» **About this task**
Include no pictures. Output exactly the lines from the one that contains "Click the blue verified badge" through the final line of the entries.

Dataset entries:
* * * * *
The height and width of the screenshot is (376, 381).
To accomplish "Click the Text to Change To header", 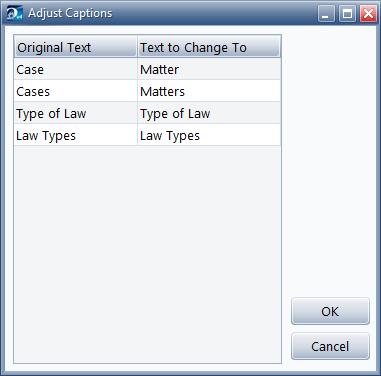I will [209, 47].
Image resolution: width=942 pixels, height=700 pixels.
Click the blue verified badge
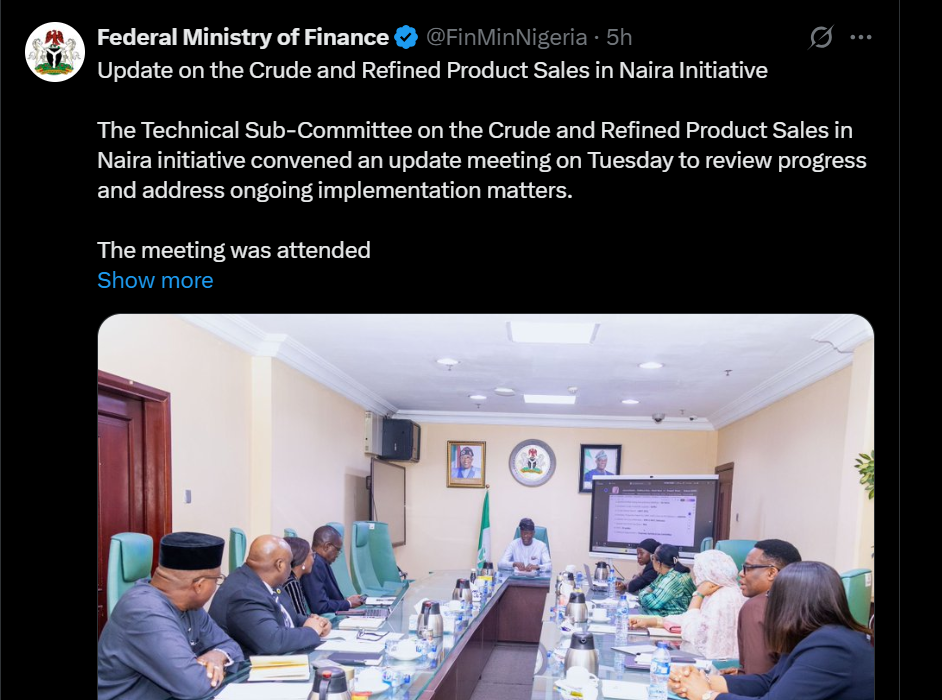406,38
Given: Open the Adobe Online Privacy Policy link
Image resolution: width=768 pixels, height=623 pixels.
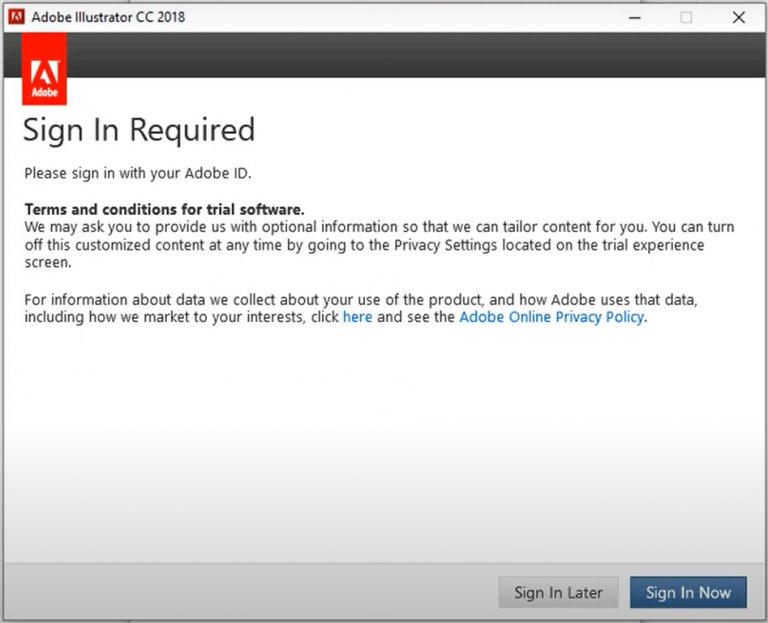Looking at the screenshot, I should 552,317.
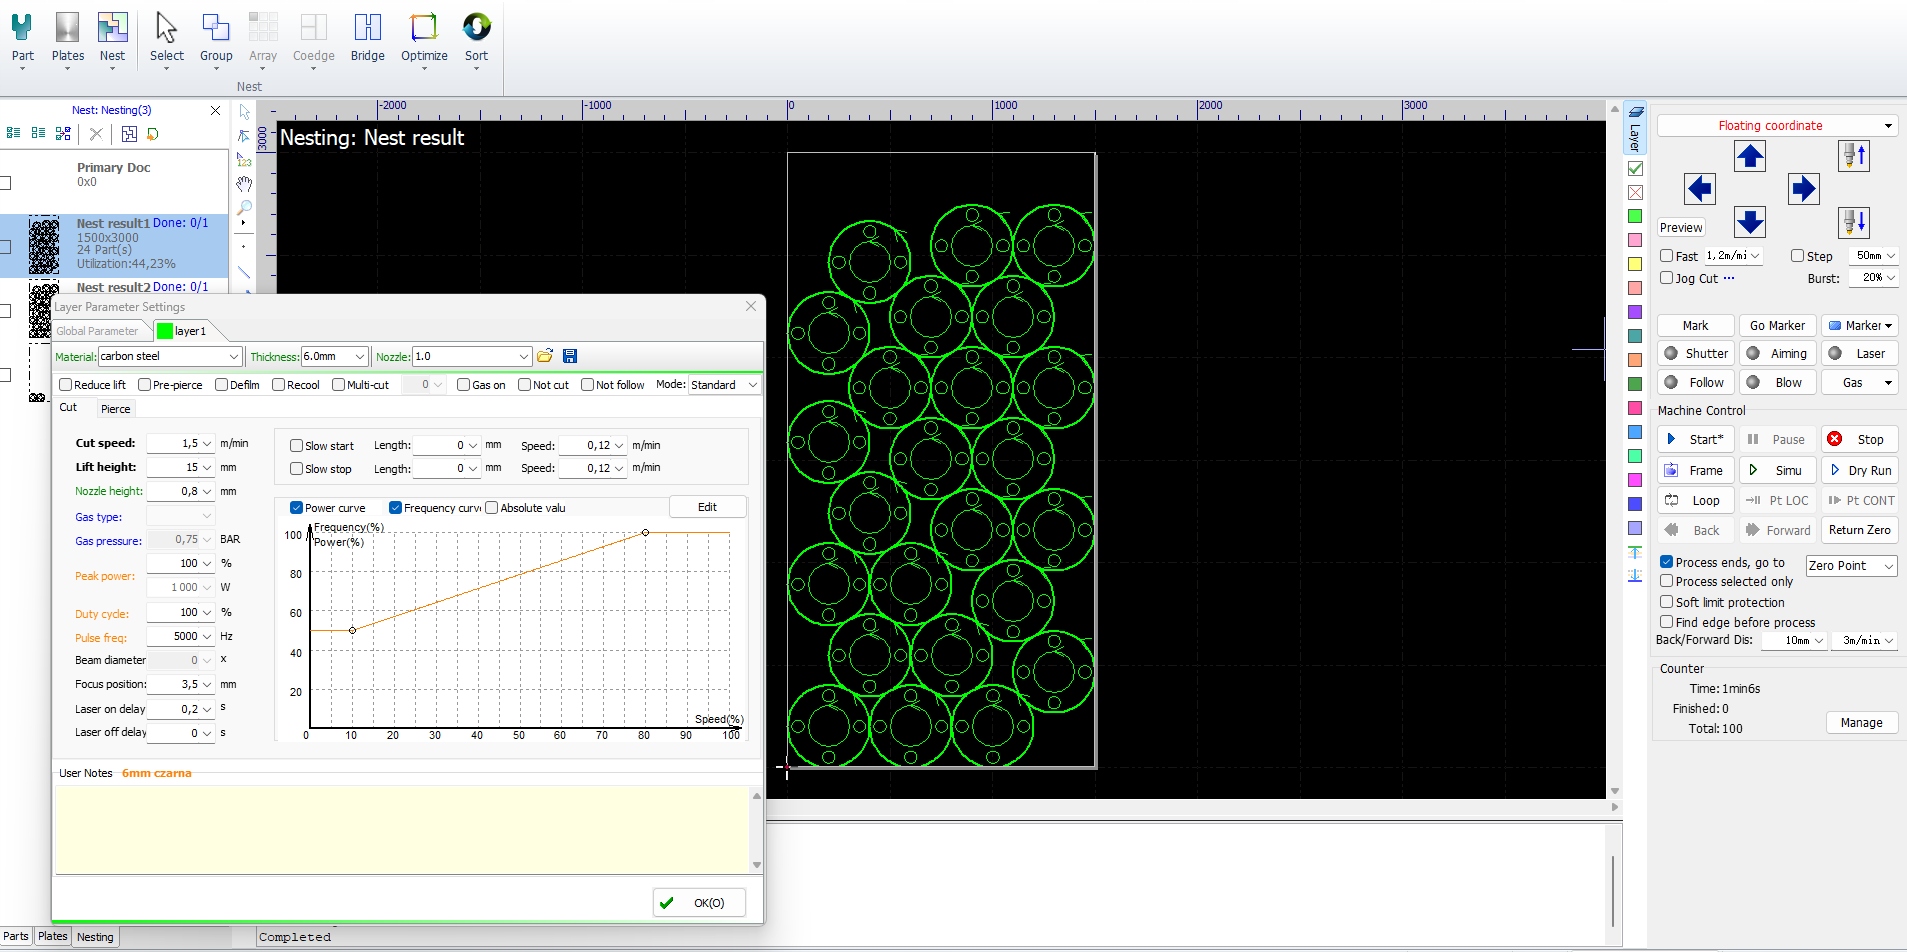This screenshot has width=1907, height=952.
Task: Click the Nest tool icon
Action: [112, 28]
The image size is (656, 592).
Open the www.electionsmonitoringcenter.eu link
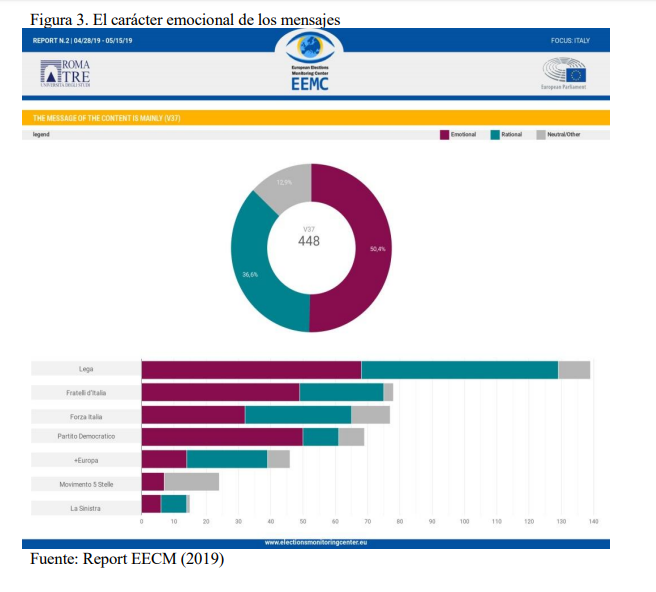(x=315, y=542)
* * * * *
» **Task result**
Click the blue verified badge
406,38
Given: Open the Adobe Online Privacy Policy link
Image resolution: width=768 pixels, height=623 pixels.
Looking at the screenshot, I should 552,317.
This screenshot has width=1907, height=952.
Task: Click the Nest tool icon
Action: [112, 28]
The image size is (656, 592).
Open the www.electionsmonitoringcenter.eu link
(x=315, y=542)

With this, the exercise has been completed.